Jasrotia / Jasoria is a Rajput warrior clan from the Jammu region of northern India, of Suryavanshi lineage, following Hinduism. They are Hindu Rajput warriors of Jammu region.

Jasrotia or Jasoria surname is derived from Jasrota in Hiranagar tehsil which was capital of Jasrota kingdom till 1815 where they once ruled. Their members inhabit in the Indian states of Himachal Pradesh, Jammu and Kashmir and Punjab. Defence services have remained their first choice of profession and are largely found working in the Indian Army, Indian Navy and Indian Airforce.

The major group of Jasrotia Rajputs are found in kandi of kathua in the Kathua district.

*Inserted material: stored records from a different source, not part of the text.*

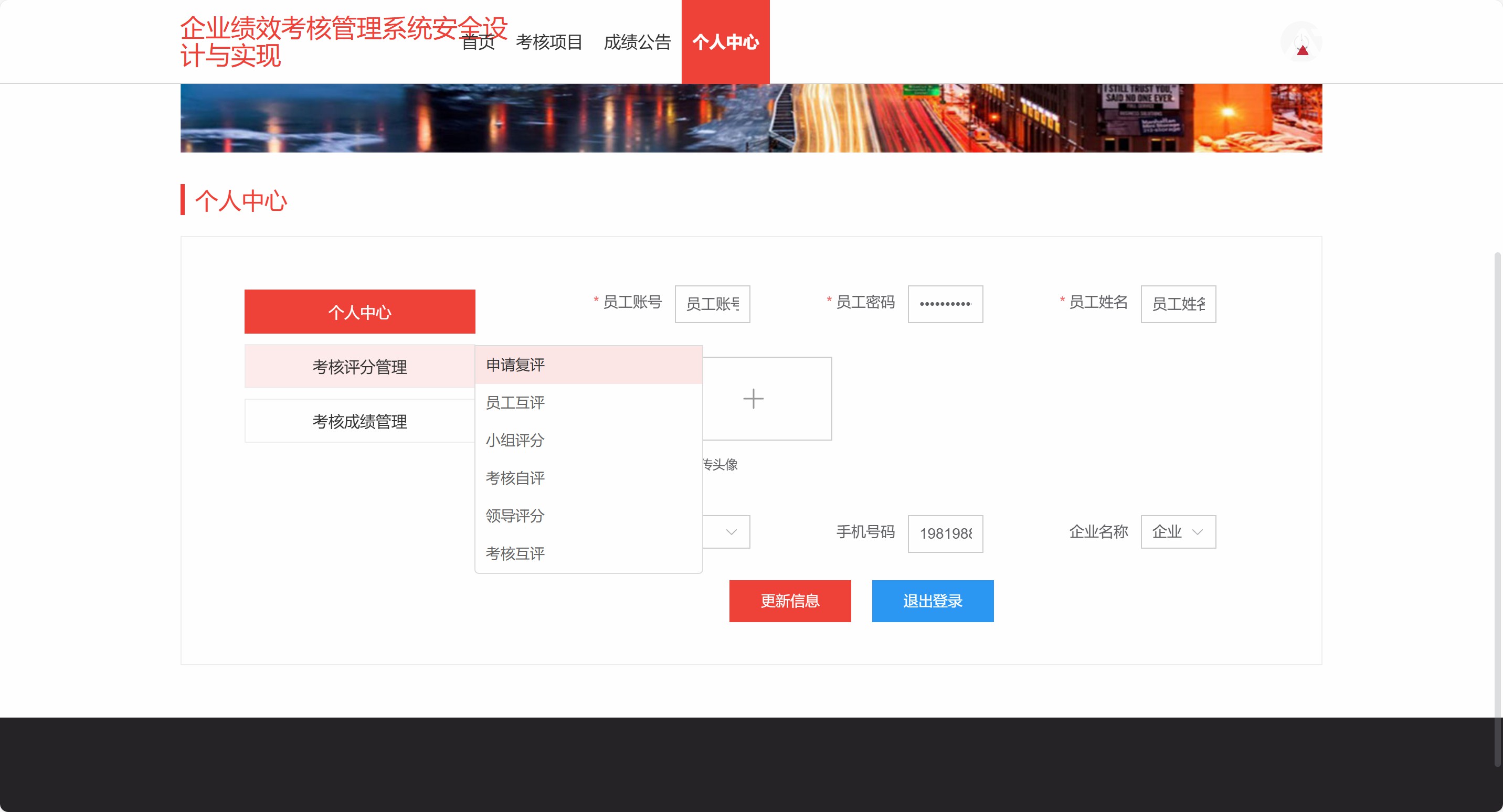Choose 申请复评 from submenu
Image resolution: width=1503 pixels, height=812 pixels.
click(515, 365)
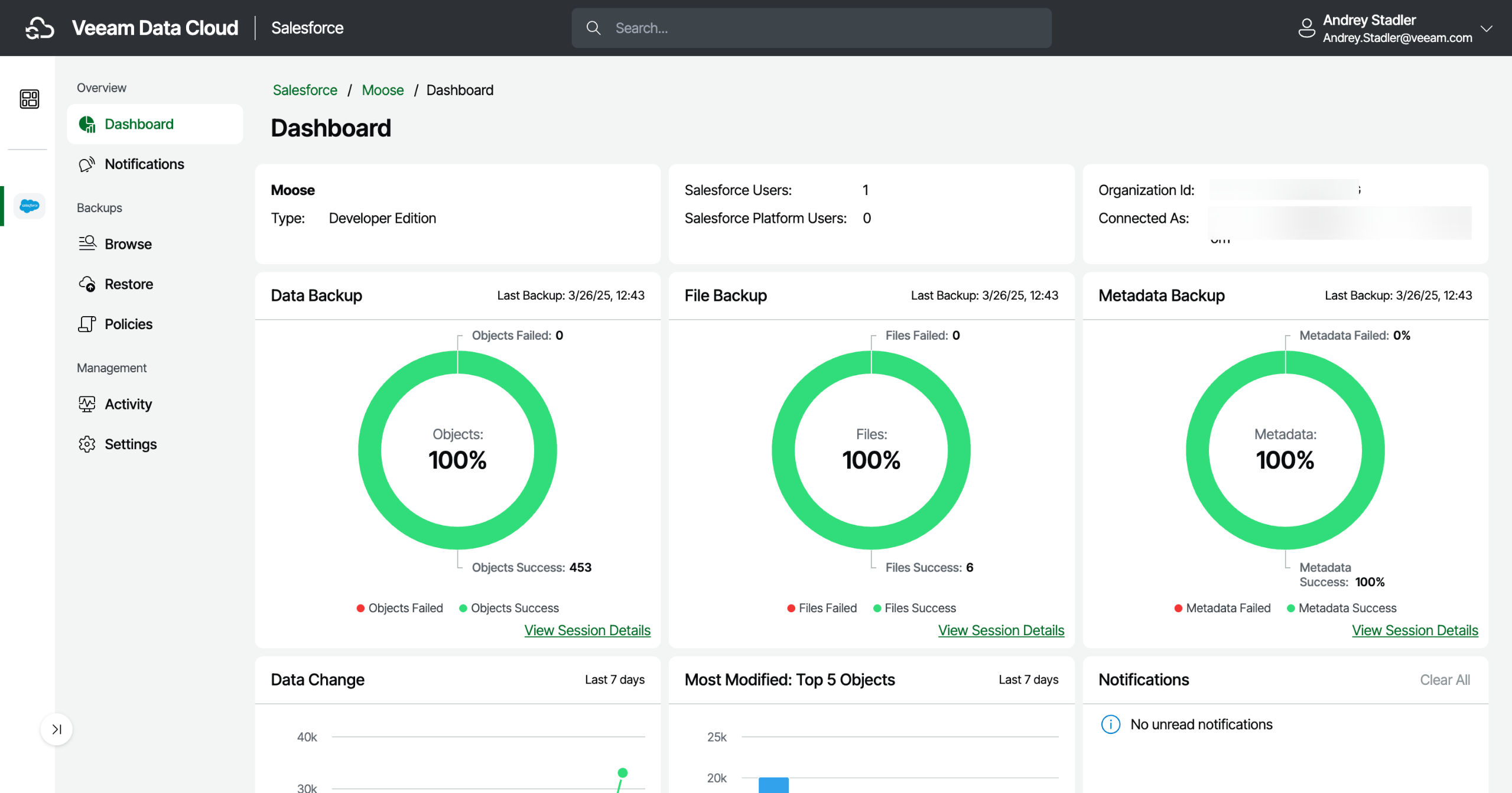Toggle Metadata Failed legend item
Image resolution: width=1512 pixels, height=793 pixels.
1222,608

From Jasrotia a new clan of rajputs named Lakhanpuria originated due to partition of Jasrota between Partap Dev and Sangram Dev, the twin sons of the ruler of Jasrota Kailash Dev in 1350. With river Ujh forming the border between them.

Sangram Dev settled at Lakhanpur hence his descendants were called Lakhanpuria.

==Gallantry Award Recipients==
===Ashok Chakra===
Captain Arun Singh Jasrotia, AC, SM was born on 16 August 1968 martyrdom 15 September was son of Lt. Col. Prabhat Singh Jasrotia and Smt. Satya Devi and born at Sujanpur in Pathankot district of Punjab.
In Lolab Valley, Kashmir Captain Arun Singh
Jasrotia was leading a patrol party when suddenly they were attacked. Immediately with his commando knife and grenades he neutralized four terrorists but succumbed to gun wound injuries in the skirmishes. He was posthumously awarded Ashoka Chakra and Sena Medal.

===Sena Medal===
Major Ajay Singh Jasrotia SM was born on 31 March 1972 martyrdom 15 June 1999 was son of IG BSF Arjun Singh Jasrotia and Smt. Veena and born at Gandhi Nagar in Jammu city.
In Op Vijay, Kargil Maj. Ajay commanded 13 JAK who were tasked to capture Tololing. While on his way they were caught off hand by enemy shelling. He decided evacuation of injured amidst shelling and personally saved the lives of six injured soldiers who later survived but he couldn't due to a fatal shell hit wound while rescuing. He was given the gallantry award, “Sena Medal” posthumously for his valour, devotion to duty, fighting spirit and supreme sacrifice.